As we head into the second half of 2020, many of the temporary flexibilities for telehealth allowed during the COVID-19 pandemic have been made permanent. Since its arrival in the United States earlier this year, COVID-19 has changed the way patients view their health and routines. Retail stores across the country closed, food delivery evolved way past pizza, and people started ordering groceries online. Healthcare had to also react to this shift and invest in the technical infrastructure to support telehealth. From remote appointments and patient portals to the use of mobile apps, telehealth is all around us.

Within healthcare, the use of telehealth, or telemedicine, has proven useful for both patients and providers. About half of all physicians are now using telehealth to treat patients, up from 18% of physicians using telemedicine two years ago. Telehealth organizations are popping up and growing to meet the increasing demand. These organizations are adding physicians to not only cover a growing demand, but also additional specialties and geography. A larger footprint means more credentialing and the complexity of practicing across state lines with varying waivers, registration, and licensure requirements.  Managing these multifaceted and evolving requirements without a dedicated Medical Staff Office can be overwhelming. Verge Health’s provider management software and services are a fantastic fit for these instances, working not only as a Credentialing Verification Office (CVO), but turnkey credentialing, privileging and performance monitoring solution.
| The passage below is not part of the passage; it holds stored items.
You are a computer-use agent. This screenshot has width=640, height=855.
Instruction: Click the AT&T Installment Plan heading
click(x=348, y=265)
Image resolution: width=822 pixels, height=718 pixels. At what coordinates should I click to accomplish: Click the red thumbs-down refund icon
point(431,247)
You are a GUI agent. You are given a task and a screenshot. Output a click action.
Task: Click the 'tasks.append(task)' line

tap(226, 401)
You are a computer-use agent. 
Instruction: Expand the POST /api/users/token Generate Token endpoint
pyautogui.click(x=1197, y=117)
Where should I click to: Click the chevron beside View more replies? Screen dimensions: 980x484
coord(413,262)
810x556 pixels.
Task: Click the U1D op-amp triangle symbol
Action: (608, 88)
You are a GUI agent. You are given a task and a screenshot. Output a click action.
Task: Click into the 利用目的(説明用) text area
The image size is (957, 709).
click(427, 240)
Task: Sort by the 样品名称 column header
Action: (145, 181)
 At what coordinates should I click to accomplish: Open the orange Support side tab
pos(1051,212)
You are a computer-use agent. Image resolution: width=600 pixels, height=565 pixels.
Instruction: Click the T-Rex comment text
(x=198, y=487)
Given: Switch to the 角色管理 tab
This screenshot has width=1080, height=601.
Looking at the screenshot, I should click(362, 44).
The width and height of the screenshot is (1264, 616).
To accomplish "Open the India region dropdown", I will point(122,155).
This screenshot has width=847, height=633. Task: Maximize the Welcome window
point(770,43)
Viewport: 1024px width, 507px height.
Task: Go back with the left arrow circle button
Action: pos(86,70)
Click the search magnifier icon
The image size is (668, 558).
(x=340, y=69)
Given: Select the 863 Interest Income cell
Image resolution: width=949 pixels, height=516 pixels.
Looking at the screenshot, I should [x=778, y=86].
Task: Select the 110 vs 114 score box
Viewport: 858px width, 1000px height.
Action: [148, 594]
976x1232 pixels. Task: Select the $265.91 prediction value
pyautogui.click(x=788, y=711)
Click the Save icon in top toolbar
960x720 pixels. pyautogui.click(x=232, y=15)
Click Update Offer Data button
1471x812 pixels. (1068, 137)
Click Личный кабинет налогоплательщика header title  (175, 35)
Outside of healthcare, organizations are flexing to meet this new normal. Warby Parker, a company built on purchasing eyeglasses and sunglasses online, is using telehealth within its Prescription Check app. The app asks a few simple questions about the last time the user’s eyes were checked and their current prescription, then runs tests via the app before a credentialed doctor takes a look at the results. Within a couple of days, Warby Parker can confirm whether their prescription has changed or stayed the same, and they can order new eyeglasses.

Similarly, fitness and nutrition tracking apps like My Macros+ and the Apple Health app are encouraging the use of technology as a way for people to lead healthier lives. Within these apps, users can scan barcodes to find certain packaged foods as well as access a large database of foods, and even track their steps. Apps like these allow users to find informal health advice and guidance to keep up with their current and future health and fitness-related goals.

Fast innovation in the face of the pandemic is visible across industries. This is especially exciting within healthcare, which is historically slow to change.  It’s vital to maintain this healthy appetite for new technology and solutions. As Gianrico Farrugia, MD, CEO of Mayo Clinic, stated in his recent U.S. News & World Report article, “Moving forward, the health care sector must fully embrace platform and digital technologies along with cross-sector partnerships as our new set point, while actively resisting the urge to ‘get back to normal.’ With that firmly in mind, let’s build on our progress to create a health care experience that is more data-driven, equitable, accessible and supportive for the patients who need us.” With new data, resources, and tools, patients are set to benefit from this accelerated innovation.